24 de abril de 2009

Un poema de Jorge Luis Mederos

El INTRUSO


(a)

Existen días magníficos para que nos hagan una invitación a cierto pueblito de una provincia vecina donde se va a efectuar cierto evento literario. Esos días existen y uno coloca lo indispensable en una mochila y parte, casi deja olvidado un poema que escribía en el momento que llegó la invitación – un proyecto de poema magnífico, según la humilde opinión de uno –, pero finalmente no lo olvida y parte.

A veces sucede que allá las cosas no ocurren más o menos como uno las esperaba; suerte que una joven de pelo casi rubio irá por la habitación a visitarnos – ella también había leído a Henry Miller – y como no especifica la hora puede inferirse que llegará alrededor de las 9 p.m.
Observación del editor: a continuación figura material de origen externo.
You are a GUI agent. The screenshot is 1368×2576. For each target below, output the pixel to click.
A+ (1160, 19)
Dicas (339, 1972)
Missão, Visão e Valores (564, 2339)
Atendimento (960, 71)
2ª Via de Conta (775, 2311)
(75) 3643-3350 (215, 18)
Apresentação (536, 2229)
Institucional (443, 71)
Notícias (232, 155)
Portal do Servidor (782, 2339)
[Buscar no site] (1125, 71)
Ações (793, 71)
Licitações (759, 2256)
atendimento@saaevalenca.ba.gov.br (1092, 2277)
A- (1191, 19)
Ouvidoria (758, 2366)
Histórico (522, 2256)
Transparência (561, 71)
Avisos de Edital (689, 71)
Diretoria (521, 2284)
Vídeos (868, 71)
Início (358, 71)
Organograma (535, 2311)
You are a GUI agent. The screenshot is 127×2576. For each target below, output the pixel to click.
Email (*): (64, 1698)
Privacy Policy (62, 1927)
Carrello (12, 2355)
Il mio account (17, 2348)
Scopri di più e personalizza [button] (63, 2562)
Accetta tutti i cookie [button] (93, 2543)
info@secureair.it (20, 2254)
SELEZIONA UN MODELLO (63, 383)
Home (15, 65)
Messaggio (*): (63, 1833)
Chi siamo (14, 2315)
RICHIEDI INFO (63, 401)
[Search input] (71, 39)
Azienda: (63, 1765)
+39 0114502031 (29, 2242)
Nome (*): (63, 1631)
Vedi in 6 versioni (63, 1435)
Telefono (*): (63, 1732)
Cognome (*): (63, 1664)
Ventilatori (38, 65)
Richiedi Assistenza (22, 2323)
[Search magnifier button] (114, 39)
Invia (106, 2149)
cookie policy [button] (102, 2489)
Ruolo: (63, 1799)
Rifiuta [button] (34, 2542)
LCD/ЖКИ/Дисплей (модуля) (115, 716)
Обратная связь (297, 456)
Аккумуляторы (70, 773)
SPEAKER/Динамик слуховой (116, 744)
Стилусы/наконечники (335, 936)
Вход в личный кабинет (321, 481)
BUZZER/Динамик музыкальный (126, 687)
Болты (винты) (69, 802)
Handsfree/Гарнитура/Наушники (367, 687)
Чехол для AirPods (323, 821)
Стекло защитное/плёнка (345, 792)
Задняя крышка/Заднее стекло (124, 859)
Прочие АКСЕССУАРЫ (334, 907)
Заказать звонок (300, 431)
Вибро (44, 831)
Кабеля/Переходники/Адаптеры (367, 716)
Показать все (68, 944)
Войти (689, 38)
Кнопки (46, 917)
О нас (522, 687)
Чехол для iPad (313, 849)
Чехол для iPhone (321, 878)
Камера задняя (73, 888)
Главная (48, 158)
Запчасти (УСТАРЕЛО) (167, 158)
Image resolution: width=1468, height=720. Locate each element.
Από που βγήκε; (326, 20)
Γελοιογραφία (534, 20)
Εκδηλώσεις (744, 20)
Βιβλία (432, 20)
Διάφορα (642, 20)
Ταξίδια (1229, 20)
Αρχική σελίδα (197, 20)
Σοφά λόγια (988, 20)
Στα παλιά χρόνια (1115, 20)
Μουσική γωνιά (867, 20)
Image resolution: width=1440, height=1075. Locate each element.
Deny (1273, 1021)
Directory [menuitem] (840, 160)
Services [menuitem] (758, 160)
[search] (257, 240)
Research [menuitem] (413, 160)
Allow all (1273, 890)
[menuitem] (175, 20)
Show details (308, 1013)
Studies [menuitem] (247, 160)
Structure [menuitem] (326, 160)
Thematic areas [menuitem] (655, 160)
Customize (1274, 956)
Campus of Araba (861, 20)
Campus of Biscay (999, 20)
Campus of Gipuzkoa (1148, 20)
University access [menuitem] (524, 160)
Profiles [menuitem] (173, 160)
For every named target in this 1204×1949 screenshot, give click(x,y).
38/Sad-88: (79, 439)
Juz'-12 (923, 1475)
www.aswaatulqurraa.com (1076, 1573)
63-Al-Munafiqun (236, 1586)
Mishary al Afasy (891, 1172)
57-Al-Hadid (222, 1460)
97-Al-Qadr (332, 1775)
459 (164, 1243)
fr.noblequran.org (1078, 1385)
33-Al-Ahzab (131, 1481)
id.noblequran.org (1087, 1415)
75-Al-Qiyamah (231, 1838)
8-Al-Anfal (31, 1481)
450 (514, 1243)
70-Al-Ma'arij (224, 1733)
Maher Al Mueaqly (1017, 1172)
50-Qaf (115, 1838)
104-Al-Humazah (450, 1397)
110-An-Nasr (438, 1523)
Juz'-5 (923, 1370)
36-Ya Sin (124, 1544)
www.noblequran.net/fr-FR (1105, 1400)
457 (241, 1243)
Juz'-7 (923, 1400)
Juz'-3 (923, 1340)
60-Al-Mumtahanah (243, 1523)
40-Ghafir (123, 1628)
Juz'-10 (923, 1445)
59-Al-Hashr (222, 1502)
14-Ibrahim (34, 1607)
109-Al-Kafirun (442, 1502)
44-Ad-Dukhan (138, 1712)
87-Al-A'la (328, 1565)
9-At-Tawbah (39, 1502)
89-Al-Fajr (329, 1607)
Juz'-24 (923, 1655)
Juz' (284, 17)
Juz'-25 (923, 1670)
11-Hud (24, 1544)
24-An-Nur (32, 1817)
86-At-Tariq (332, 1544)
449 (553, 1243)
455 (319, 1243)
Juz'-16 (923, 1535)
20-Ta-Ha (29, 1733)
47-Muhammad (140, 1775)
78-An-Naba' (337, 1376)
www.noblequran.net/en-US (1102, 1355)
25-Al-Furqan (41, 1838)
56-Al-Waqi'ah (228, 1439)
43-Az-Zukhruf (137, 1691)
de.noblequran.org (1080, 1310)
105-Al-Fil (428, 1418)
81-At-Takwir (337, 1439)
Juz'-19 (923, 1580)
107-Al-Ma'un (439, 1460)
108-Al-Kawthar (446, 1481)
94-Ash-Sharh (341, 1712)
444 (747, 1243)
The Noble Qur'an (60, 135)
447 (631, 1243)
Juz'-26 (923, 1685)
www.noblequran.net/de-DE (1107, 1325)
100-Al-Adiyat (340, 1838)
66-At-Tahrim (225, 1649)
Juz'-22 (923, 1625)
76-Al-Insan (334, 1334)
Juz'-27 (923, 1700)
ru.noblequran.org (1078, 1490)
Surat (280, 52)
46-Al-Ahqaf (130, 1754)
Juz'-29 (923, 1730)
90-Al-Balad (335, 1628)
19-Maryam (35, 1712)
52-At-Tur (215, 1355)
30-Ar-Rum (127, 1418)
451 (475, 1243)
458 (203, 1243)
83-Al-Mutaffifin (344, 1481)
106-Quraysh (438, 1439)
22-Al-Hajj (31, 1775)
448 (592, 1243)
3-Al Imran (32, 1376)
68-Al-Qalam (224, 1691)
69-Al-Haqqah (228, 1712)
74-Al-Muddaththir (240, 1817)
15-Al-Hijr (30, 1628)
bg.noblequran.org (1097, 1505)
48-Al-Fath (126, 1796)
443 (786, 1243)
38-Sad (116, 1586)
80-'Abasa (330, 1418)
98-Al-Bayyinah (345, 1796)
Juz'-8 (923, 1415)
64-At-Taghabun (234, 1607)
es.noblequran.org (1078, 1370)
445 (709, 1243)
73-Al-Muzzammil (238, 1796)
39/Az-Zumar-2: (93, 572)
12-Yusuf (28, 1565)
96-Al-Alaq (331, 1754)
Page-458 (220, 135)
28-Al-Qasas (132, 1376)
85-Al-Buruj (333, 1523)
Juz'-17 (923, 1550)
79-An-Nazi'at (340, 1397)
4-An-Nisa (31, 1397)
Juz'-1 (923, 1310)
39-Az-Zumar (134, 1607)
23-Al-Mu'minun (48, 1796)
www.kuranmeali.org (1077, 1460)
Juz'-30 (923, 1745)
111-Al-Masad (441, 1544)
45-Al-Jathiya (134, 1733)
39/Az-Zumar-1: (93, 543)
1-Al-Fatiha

Uno de ningún modo va a permitir que la ansiedad le haga presa, para salvarlo está el proyecto – en la opinión de uno, magnífico – de poema sin terminar; solo que apenas hay oportunidad para corregir un par de líneas cuando se escucha el susurro bienoliente de la muchacha que llega – la que ha leído a Henry Miller – y el poema – que vislumbra magnífico – ha de aguardar todavía un poco más.

Esos días existen.

Esas mujeres llegan.

Esos poemas a cada rato están por escribirse.

Lo muy difícil de aceptar es que uno regrese apenas una hora más tarde – otra vez las cosas no ocurrieron más o menos como se esperaba – y sobre la cama encuentre aquel poema, aquel proyecto de poema – en la humilde opinión de uno, magnífico – donde un intruso agregó diecinueve versos en tiempo récord, para terminarlo con toda limpieza. Impecable. Y mecanografiado.


(b)

para Ronald, que bien pudo haberlo escrito.

Nunca muerdas la mano de una mujer que ha rezado por ti.
Déjala irse, loca de sí misma.
como quien va al infierno o a Miami.
Pero no muerdas su mano.

Ella curó tus fiebres de hombre solo y cada noche lloraba,
Luego te dijo adiós como podía
y no sabes que fue con todo amor este pozuelo de hambre.

Tú mordiste su mano como Dios y ella crujía de miedo.
Por eso nunca maldigas la mujer, te pudrirías de odio,
tus miserias serán
como decir he vuelto de cien años y ningún hijo me espera.
Aunque estás ciego y solo y desdentado,
tú no maldecirás a una mujer que no encontró la paz
cuando tu corazón era un fermento loco de las iras.
Tantos perros aullaron en sus noches
que no supiste cuándo se marchó
ni en qué momento te negara tres veces
por el absurdo precio de vivir. Tú debes recordarla
cariñosa de Ogún, la buena hembra
que te puso a volar más de una noche:
es la moneda justa;
fuiste el gran perdedor y el gran culpable
por exigirle a un sueño que soñara,
por creerte feliz donde no hay sitio,
por estrellar un labio en la pared y un cabezazo en el cielo.

He aquí que se marcha
y el jodido que eres no comprende la mitad del dolor;
tu máscara es un puño, un estandarte anónimo en la sangre.
Pero muerde su mano y quién te salva.
Cómo endulzar las plantas del guerrero que danzó para ti,
dentro de ti; tal vez cuando ella,
en un lejano idioma, vio llegar el relámpago.

Déjala irse, loca de sí misma,
donde no quede piedra sobre piedra para contar la historia.
Seas el perdedor, no el desdichado que apostó a recordar,
Seas, el de la mansa medialuz,
ahora que otra mujer abre tu puerta y huele a todos los santos.

Ella no tuvo paz, la pobrecita. Todo en ella era irreal,
como esta espalda rota que hoy te deja, nuevamente sangrando,
con qué negra moneda en los bolsillos.

Y no puedes volver; tú solo escucha
el murmullo del tiempo contra el tiempo.
Esa mano que al fin no morderás era una huella en la niebla,
cierto pájaro azul. Nada importante.